Given records:
§ §
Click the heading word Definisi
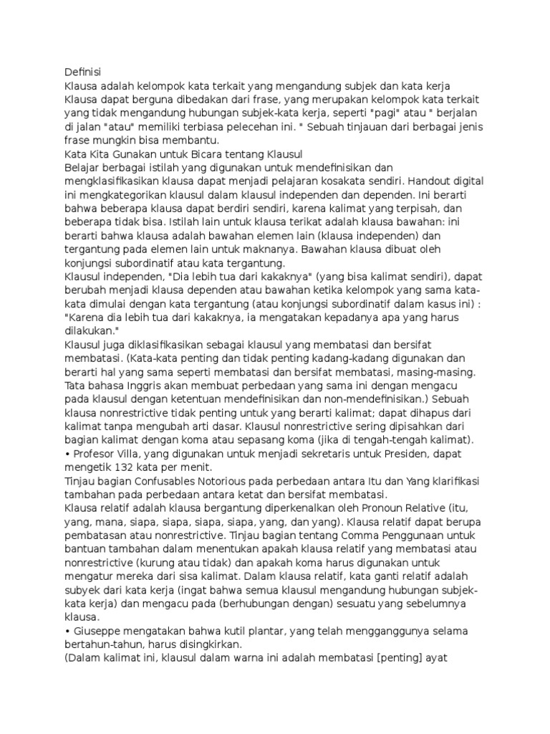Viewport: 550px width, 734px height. (83, 72)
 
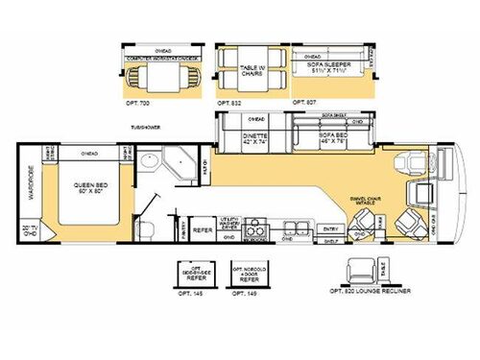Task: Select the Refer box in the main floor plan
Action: (x=202, y=229)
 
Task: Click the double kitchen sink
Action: (x=290, y=229)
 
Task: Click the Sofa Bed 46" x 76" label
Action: (x=333, y=138)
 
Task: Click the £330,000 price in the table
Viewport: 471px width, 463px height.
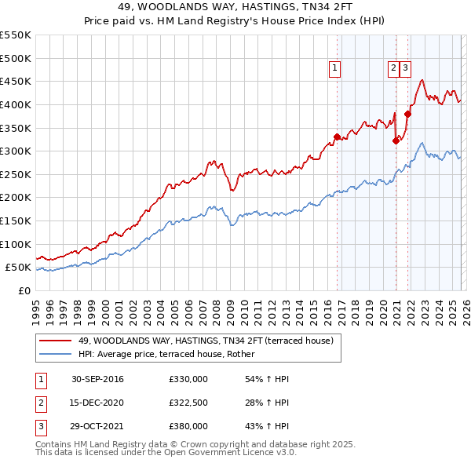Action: tap(188, 379)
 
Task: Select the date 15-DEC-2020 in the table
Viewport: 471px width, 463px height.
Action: tap(98, 403)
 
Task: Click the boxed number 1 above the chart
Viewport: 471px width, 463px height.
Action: tap(334, 68)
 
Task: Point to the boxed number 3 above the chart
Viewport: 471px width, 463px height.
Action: tap(405, 68)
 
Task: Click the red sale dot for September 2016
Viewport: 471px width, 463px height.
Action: tap(338, 137)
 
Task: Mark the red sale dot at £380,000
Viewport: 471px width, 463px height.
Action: tap(408, 114)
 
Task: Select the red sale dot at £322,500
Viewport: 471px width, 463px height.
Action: tap(396, 140)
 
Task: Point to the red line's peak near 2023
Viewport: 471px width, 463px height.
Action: tap(422, 80)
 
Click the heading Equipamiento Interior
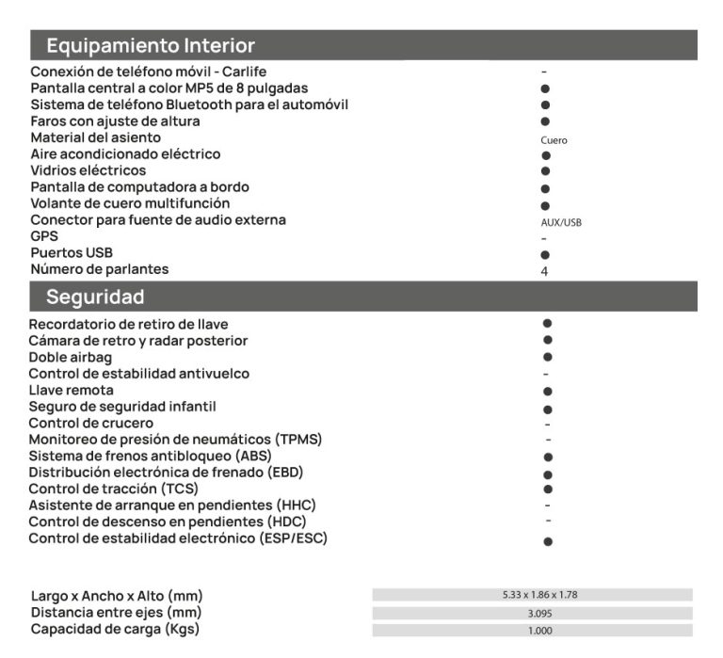coord(151,45)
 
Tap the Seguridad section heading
coord(95,297)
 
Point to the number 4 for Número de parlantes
coord(544,271)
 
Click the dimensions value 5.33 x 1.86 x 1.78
coord(533,595)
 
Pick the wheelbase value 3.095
coord(533,613)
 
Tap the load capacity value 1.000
coord(533,631)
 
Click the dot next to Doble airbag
coord(547,357)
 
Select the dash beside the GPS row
coord(545,239)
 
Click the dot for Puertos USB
coord(545,255)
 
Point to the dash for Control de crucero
coord(547,424)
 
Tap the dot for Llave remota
coord(547,391)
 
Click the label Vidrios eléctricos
coord(88,170)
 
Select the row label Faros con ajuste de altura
coord(115,121)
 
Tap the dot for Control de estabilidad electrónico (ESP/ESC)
coord(547,542)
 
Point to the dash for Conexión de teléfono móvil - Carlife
coord(544,72)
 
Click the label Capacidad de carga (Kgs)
coord(114,629)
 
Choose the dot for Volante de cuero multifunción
coord(545,205)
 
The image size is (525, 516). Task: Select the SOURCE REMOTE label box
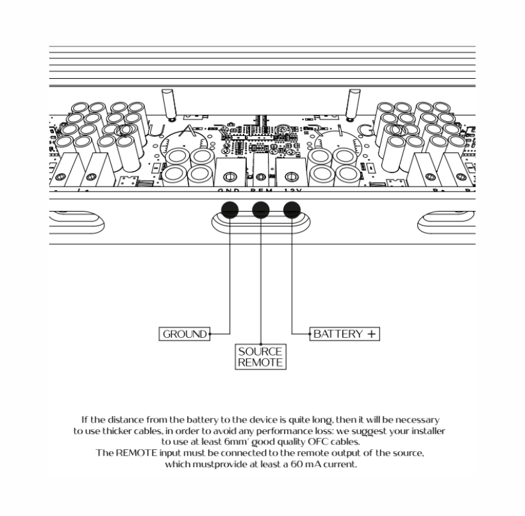260,357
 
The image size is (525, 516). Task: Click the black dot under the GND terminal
229,209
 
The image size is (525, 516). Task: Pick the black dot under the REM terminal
260,209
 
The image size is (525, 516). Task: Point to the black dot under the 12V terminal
292,209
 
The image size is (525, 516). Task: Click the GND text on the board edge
228,191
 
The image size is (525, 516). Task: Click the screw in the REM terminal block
260,177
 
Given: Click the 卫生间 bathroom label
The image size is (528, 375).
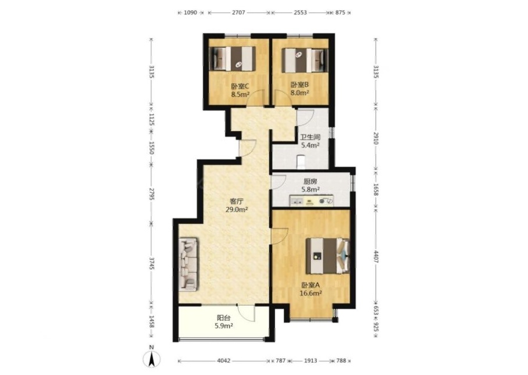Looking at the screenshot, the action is point(310,137).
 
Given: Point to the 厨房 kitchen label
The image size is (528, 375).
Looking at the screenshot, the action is point(310,181).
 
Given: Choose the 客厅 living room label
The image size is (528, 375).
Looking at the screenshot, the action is point(237,201).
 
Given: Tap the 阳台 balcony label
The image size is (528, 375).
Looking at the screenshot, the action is point(224,317).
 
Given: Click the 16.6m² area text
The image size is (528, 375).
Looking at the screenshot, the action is point(311,293).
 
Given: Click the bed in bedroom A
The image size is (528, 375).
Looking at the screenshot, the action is point(327,256).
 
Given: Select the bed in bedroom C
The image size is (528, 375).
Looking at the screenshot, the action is point(233,59).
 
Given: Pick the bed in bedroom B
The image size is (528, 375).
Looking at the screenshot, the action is point(305,60).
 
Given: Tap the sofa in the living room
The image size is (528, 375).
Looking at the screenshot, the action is point(188,265).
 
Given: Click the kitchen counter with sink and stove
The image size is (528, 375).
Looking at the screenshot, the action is point(312,201).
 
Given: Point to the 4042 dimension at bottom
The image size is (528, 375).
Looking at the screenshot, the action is point(224,360).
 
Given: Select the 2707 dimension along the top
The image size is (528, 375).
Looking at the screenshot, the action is point(238,12).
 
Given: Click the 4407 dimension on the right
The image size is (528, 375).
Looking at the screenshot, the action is point(376,256).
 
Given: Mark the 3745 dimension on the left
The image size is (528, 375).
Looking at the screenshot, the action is point(152,263).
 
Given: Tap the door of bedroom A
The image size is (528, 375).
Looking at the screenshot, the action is point(280,235).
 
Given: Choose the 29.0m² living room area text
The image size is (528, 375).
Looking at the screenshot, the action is point(237,209).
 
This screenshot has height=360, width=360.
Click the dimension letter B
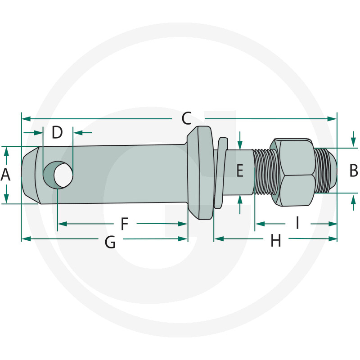coord(354,171)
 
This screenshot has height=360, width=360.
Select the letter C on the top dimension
coord(187,119)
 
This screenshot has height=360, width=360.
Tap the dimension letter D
coord(57,133)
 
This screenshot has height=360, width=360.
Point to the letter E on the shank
coord(240,171)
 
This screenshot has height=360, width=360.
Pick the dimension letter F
coord(125,223)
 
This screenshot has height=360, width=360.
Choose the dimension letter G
coord(110,243)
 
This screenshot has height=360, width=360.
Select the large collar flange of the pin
coord(200,173)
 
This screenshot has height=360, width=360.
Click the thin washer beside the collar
coord(219,173)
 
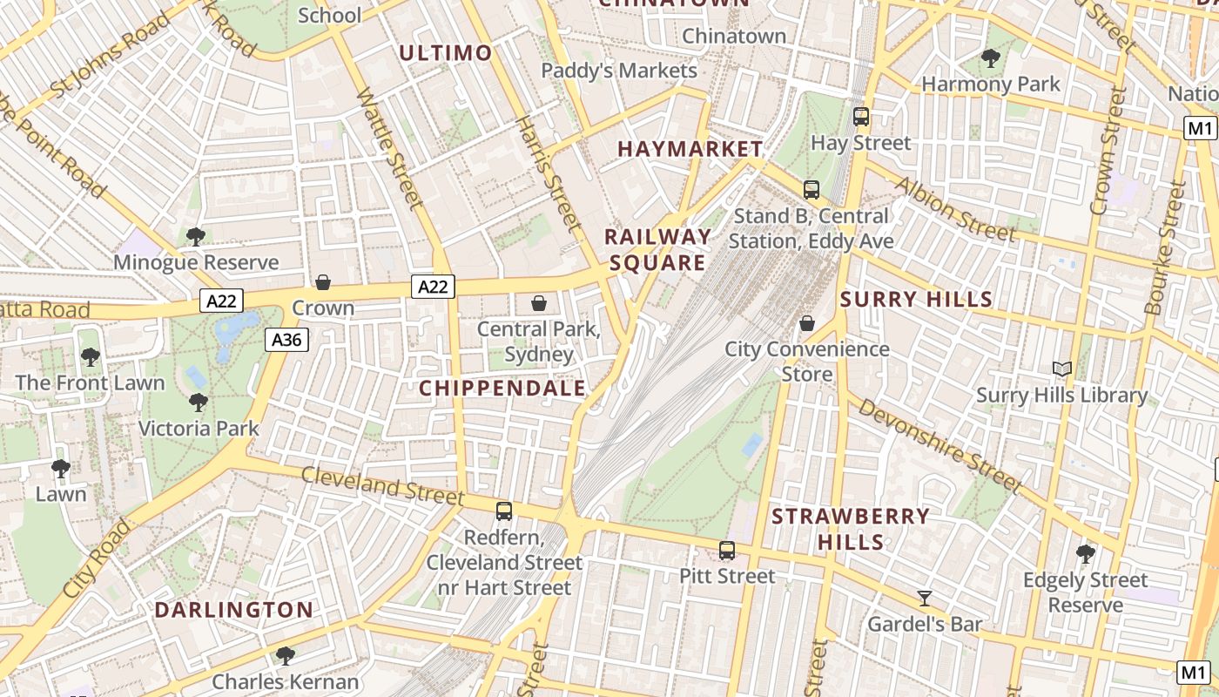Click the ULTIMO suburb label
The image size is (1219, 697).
point(446,53)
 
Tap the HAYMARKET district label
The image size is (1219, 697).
point(690,149)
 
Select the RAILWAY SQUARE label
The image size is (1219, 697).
point(657,250)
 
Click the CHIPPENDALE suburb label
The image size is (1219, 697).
point(502,389)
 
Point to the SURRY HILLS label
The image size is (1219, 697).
point(916,300)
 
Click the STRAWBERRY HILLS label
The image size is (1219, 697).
point(851,529)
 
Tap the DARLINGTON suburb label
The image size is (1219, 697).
point(233,610)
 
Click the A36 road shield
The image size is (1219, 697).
point(286,340)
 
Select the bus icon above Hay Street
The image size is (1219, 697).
point(861,116)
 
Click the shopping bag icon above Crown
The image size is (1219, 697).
point(323,282)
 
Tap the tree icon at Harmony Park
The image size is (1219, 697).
point(990,58)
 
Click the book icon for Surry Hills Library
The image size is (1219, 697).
point(1061,369)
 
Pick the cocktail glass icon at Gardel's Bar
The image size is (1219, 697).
point(925,599)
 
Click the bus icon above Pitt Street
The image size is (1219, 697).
point(727,551)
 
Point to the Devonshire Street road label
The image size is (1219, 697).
point(940,444)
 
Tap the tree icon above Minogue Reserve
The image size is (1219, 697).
point(196,236)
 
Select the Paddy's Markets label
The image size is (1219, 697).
point(619,71)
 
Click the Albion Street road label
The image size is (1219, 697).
point(953,209)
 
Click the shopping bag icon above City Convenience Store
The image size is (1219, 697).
point(807,323)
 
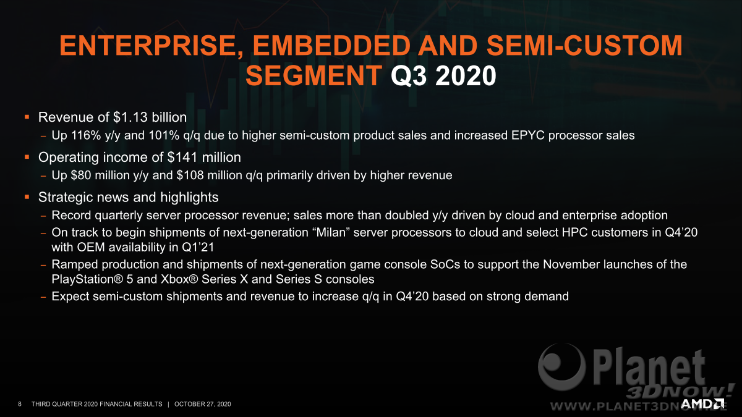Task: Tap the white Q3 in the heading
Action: (x=409, y=77)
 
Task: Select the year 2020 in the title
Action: (x=466, y=76)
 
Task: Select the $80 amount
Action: (x=81, y=175)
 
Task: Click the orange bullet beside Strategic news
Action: (x=27, y=197)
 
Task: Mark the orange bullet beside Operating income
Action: (x=27, y=157)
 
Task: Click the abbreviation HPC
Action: (x=574, y=232)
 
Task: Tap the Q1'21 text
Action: (x=198, y=247)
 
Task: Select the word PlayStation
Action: (x=87, y=279)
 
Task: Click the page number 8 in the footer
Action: (x=20, y=404)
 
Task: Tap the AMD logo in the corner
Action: (x=702, y=404)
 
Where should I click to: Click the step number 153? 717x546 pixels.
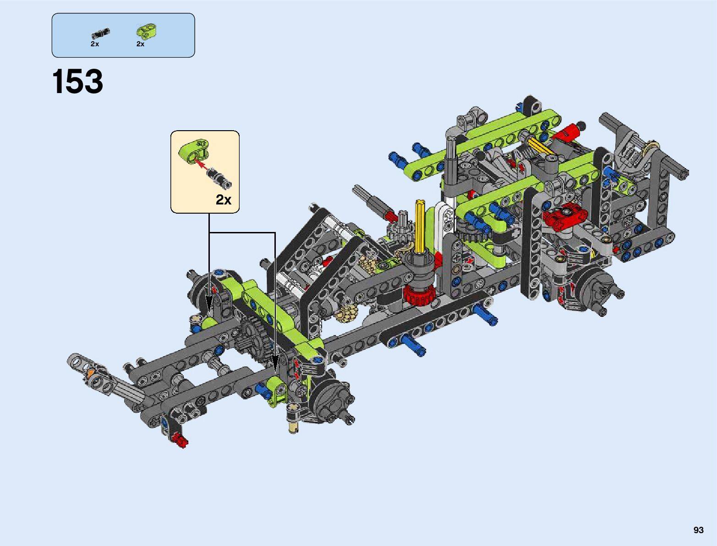coord(77,81)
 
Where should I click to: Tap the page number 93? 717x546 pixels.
coord(698,530)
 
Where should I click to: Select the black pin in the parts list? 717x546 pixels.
coord(100,33)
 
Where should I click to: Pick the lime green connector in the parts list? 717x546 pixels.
coord(146,31)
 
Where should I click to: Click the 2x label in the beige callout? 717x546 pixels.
coord(224,199)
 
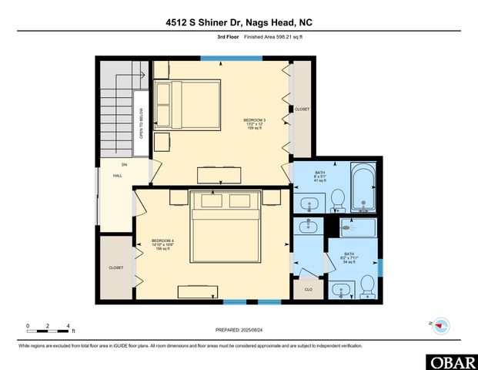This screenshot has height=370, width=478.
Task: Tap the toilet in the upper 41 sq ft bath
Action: (x=336, y=200)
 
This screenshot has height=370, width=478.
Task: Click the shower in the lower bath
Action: (x=357, y=228)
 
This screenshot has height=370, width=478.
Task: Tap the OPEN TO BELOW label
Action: (x=142, y=123)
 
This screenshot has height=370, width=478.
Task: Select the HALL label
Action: (x=118, y=176)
§ §
Challenge:
Copy the records from the line with "Click the CHIPPENDALE suburb label" to the line with "point(1061,369)", both included, keeping every line. Multiply each coordinate in the answers by 2.35 and round it to a whole number, with halves rounding up, and leave all other numbers unchanged.

Exercise response:
Click the CHIPPENDALE suburb label
The image size is (1219, 697).
point(1180,914)
 
Point to the SURRY HILLS label
The image size is (1219, 697).
point(2153,705)
 
Click the STRAWBERRY HILLS label
The image size is (1219, 697).
point(2000,1243)
 
Tap the DARLINGTON suburb label
The image size is (1219, 697).
point(548,1434)
 
Click the A36 road shield
The image size is (1219, 697).
point(672,799)
 
Select the bus icon above Hay Street
The image size is (1219, 697).
point(2023,273)
 
Click the shopping bag icon above Crown
The image size is (1219, 697).
point(759,663)
 
Tap the tree icon at Harmony Park
The image size is (1219, 697).
point(2327,136)
 
Click the book icon for Surry Hills Library
The image size is (1219, 697).
point(2493,867)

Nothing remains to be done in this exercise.